DATA SUPPLIED —
§

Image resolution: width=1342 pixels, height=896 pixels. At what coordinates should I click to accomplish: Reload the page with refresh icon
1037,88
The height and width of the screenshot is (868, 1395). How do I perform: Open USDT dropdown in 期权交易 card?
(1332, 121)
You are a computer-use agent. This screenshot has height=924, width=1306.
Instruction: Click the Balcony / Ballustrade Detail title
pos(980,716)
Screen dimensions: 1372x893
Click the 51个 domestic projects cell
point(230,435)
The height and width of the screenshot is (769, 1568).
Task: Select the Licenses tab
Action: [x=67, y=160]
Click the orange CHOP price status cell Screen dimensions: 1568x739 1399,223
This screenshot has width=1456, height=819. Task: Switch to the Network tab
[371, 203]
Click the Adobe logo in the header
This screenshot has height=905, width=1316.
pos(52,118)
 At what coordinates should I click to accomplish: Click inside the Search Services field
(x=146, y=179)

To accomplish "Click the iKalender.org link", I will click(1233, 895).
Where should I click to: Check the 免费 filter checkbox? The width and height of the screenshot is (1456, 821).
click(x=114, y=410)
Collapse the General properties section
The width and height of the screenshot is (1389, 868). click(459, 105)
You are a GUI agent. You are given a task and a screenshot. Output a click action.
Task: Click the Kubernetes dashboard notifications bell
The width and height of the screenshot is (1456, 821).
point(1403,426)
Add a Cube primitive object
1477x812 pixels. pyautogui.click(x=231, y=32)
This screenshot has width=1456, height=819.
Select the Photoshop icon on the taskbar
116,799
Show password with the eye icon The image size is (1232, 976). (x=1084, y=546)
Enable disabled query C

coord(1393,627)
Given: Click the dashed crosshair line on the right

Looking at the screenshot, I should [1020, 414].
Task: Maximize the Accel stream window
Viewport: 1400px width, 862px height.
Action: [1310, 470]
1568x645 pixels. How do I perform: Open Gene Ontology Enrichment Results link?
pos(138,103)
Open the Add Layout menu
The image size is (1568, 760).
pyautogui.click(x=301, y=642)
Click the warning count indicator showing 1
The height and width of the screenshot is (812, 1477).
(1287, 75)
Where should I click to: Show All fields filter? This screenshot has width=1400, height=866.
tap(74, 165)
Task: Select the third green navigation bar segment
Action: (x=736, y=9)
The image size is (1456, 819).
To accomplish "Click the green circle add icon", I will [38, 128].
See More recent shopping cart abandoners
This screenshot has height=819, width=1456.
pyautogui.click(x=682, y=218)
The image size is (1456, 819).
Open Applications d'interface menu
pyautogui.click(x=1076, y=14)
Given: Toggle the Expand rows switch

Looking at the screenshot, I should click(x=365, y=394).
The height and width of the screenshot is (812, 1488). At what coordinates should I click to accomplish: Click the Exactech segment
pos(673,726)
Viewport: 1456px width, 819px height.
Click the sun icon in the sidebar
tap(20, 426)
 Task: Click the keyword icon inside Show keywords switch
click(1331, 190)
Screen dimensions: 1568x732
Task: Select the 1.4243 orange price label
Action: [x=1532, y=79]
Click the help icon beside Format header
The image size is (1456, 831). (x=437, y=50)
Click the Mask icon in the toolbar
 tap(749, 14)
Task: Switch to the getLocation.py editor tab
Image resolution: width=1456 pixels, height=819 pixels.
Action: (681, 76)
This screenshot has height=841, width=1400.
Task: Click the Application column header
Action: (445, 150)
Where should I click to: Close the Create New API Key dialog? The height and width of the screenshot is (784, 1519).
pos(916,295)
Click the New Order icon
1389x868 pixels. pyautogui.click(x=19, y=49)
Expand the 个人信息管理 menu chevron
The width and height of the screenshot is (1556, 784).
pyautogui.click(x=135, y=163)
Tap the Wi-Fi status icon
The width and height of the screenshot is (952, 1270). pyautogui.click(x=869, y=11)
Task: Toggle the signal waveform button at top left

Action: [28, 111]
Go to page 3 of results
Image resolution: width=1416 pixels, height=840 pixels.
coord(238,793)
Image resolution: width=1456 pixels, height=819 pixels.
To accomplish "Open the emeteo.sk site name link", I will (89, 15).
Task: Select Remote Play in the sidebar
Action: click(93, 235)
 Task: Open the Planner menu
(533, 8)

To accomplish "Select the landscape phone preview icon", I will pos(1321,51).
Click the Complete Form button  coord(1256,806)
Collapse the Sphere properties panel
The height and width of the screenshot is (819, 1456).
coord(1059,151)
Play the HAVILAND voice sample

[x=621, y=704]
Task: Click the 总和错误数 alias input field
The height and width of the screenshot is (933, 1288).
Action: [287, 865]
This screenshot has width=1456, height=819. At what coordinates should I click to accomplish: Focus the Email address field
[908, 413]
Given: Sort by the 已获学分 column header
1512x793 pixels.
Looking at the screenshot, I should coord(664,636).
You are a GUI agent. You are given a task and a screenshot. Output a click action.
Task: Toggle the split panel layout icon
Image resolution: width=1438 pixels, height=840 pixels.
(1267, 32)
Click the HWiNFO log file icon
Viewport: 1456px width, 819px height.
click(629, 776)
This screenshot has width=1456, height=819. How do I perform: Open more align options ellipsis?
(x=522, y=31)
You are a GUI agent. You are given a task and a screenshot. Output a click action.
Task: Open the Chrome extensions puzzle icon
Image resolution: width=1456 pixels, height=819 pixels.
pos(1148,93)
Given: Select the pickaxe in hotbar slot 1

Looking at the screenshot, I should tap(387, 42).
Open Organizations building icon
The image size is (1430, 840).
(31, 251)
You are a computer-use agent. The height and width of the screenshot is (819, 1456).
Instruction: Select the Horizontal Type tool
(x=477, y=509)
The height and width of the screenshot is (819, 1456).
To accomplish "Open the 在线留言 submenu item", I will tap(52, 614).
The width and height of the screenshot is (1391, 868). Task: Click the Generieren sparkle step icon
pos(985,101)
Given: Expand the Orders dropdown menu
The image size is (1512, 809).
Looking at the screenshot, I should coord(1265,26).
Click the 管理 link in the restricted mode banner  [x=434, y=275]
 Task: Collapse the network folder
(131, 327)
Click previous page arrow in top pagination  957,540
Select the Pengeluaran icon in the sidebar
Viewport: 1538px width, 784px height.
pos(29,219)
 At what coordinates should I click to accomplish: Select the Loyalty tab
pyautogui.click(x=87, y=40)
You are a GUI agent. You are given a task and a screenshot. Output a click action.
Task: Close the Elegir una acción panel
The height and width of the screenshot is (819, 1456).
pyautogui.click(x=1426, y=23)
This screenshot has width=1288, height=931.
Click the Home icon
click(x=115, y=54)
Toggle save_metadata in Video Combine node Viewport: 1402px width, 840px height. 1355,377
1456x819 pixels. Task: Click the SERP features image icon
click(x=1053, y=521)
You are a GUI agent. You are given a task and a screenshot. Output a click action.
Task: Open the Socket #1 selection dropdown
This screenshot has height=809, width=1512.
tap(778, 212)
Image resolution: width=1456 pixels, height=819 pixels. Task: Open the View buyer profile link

§

REQUIRED WORK —
Extract all of the material exactly as it is written.

ANSWER SECTION —
Image resolution: width=1342 pixels, height=896 pixels. At what coordinates should I click to accomplish: Reload the page with refresh icon
1037,88
The height and width of the screenshot is (868, 1395). How do I perform: Open USDT dropdown in 期权交易 card?
(1332, 121)
You are a computer-use agent. This screenshot has height=924, width=1306.
Instruction: Click the Balcony / Ballustrade Detail title
pos(980,716)
Screen dimensions: 1372x893
Click the 51个 domestic projects cell
point(230,435)
The height and width of the screenshot is (769, 1568).
Task: Select the Licenses tab
Action: [x=67, y=160]
Click the orange CHOP price status cell Screen dimensions: 1568x739 1399,223
This screenshot has width=1456, height=819. Task: Switch to the Network tab
[371, 203]
Click the Adobe logo in the header
This screenshot has height=905, width=1316.
pos(52,118)
 At what coordinates should I click to accomplish: Click inside the Search Services field
(x=146, y=179)

To accomplish "Click the iKalender.org link", I will click(1233, 895).
Where should I click to: Check the 免费 filter checkbox? The width and height of the screenshot is (1456, 821).
click(x=114, y=410)
Collapse the General properties section
The width and height of the screenshot is (1389, 868). click(459, 105)
You are a GUI agent. You are given a task and a screenshot. Output a click action.
Task: Click the Kubernetes dashboard notifications bell
The width and height of the screenshot is (1456, 821).
point(1403,426)
Add a Cube primitive object
1477x812 pixels. pyautogui.click(x=231, y=32)
This screenshot has width=1456, height=819.
Select the Photoshop icon on the taskbar
116,799
Show password with the eye icon The image size is (1232, 976). (x=1084, y=546)
Enable disabled query C

coord(1393,627)
Given: Click the dashed crosshair line on the right

Looking at the screenshot, I should [1020, 414].
Task: Maximize the Accel stream window
Viewport: 1400px width, 862px height.
Action: [1310, 470]
1568x645 pixels. How do I perform: Open Gene Ontology Enrichment Results link?
pos(138,103)
Open the Add Layout menu
The image size is (1568, 760).
pyautogui.click(x=301, y=642)
Click the warning count indicator showing 1
The height and width of the screenshot is (812, 1477).
(1287, 75)
Where should I click to: Show All fields filter? This screenshot has width=1400, height=866.
tap(74, 165)
Task: Select the third green navigation bar segment
Action: (x=736, y=9)
The image size is (1456, 819).
To accomplish "Click the green circle add icon", I will [38, 128].
See More recent shopping cart abandoners
This screenshot has height=819, width=1456.
pyautogui.click(x=682, y=218)
The image size is (1456, 819).
Open Applications d'interface menu
pyautogui.click(x=1076, y=14)
Given: Toggle the Expand rows switch

Looking at the screenshot, I should click(x=365, y=394).
The height and width of the screenshot is (812, 1488). At what coordinates should I click to accomplish: Click the Exactech segment
pos(673,726)
Viewport: 1456px width, 819px height.
Click the sun icon in the sidebar
tap(20, 426)
 Task: Click the keyword icon inside Show keywords switch
click(1331, 190)
Screen dimensions: 1568x732
Task: Select the 1.4243 orange price label
Action: [x=1532, y=79]
Click the help icon beside Format header
The image size is (1456, 831). (x=437, y=50)
Click the Mask icon in the toolbar
 tap(749, 14)
Task: Switch to the getLocation.py editor tab
Image resolution: width=1456 pixels, height=819 pixels.
Action: (681, 76)
This screenshot has height=841, width=1400.
Task: Click the Application column header
Action: (445, 150)
Where should I click to: Close the Create New API Key dialog? The height and width of the screenshot is (784, 1519).
pos(916,295)
Click the New Order icon
1389x868 pixels. pyautogui.click(x=19, y=49)
Expand the 个人信息管理 menu chevron
The width and height of the screenshot is (1556, 784).
pyautogui.click(x=135, y=163)
Tap the Wi-Fi status icon
The width and height of the screenshot is (952, 1270). pyautogui.click(x=869, y=11)
Task: Toggle the signal waveform button at top left

Action: [28, 111]
Go to page 3 of results
Image resolution: width=1416 pixels, height=840 pixels.
coord(238,793)
Image resolution: width=1456 pixels, height=819 pixels.
To accomplish "Open the emeteo.sk site name link", I will (89, 15).
Task: Select Remote Play in the sidebar
Action: click(93, 235)
 Task: Open the Planner menu
(533, 8)

To accomplish "Select the landscape phone preview icon", I will pos(1321,51).
Click the Complete Form button  coord(1256,806)
Collapse the Sphere properties panel
The height and width of the screenshot is (819, 1456).
coord(1059,151)
Play the HAVILAND voice sample

[x=621, y=704]
Task: Click the 总和错误数 alias input field
The height and width of the screenshot is (933, 1288).
Action: [287, 865]
This screenshot has width=1456, height=819. At what coordinates should I click to accomplish: Focus the Email address field
[908, 413]
Given: Sort by the 已获学分 column header
1512x793 pixels.
Looking at the screenshot, I should coord(664,636).
You are a GUI agent. You are given a task and a screenshot. Output a click action.
Task: Toggle the split panel layout icon
Image resolution: width=1438 pixels, height=840 pixels.
(1267, 32)
Click the HWiNFO log file icon
Viewport: 1456px width, 819px height.
click(629, 776)
This screenshot has width=1456, height=819. How do I perform: Open more align options ellipsis?
(x=522, y=31)
You are a GUI agent. You are given a task and a screenshot. Output a click action.
Task: Open the Chrome extensions puzzle icon
Image resolution: width=1456 pixels, height=819 pixels.
pos(1148,93)
Given: Select the pickaxe in hotbar slot 1

Looking at the screenshot, I should tap(387, 42).
Open Organizations building icon
The image size is (1430, 840).
(31, 251)
You are a computer-use agent. The height and width of the screenshot is (819, 1456).
Instruction: Select the Horizontal Type tool
(x=477, y=509)
The height and width of the screenshot is (819, 1456).
To accomplish "Open the 在线留言 submenu item", I will tap(52, 614).
The width and height of the screenshot is (1391, 868). Task: Click the Generieren sparkle step icon
pos(985,101)
Given: Expand the Orders dropdown menu
The image size is (1512, 809).
Looking at the screenshot, I should coord(1265,26).
Click the 管理 link in the restricted mode banner  [x=434, y=275]
 Task: Collapse the network folder
(131, 327)
Click previous page arrow in top pagination  957,540
Select the Pengeluaran icon in the sidebar
Viewport: 1538px width, 784px height.
pos(29,219)
 At what coordinates should I click to accomplish: Select the Loyalty tab
pyautogui.click(x=87, y=40)
You are a GUI agent. You are given a task and a screenshot. Output a click action.
Task: Close the Elegir una acción panel
The height and width of the screenshot is (819, 1456).
pyautogui.click(x=1426, y=23)
This screenshot has width=1288, height=931.
Click the Home icon
click(x=115, y=54)
Toggle save_metadata in Video Combine node Viewport: 1402px width, 840px height. 1355,377
1456x819 pixels. Task: Click the SERP features image icon
click(x=1053, y=521)
You are a GUI agent. You are given a task and a screenshot. Output a click action.
Task: Open the Socket #1 selection dropdown
This screenshot has height=809, width=1512.
tap(778, 212)
Image resolution: width=1456 pixels, height=819 pixels. Task: Open the View buyer profile link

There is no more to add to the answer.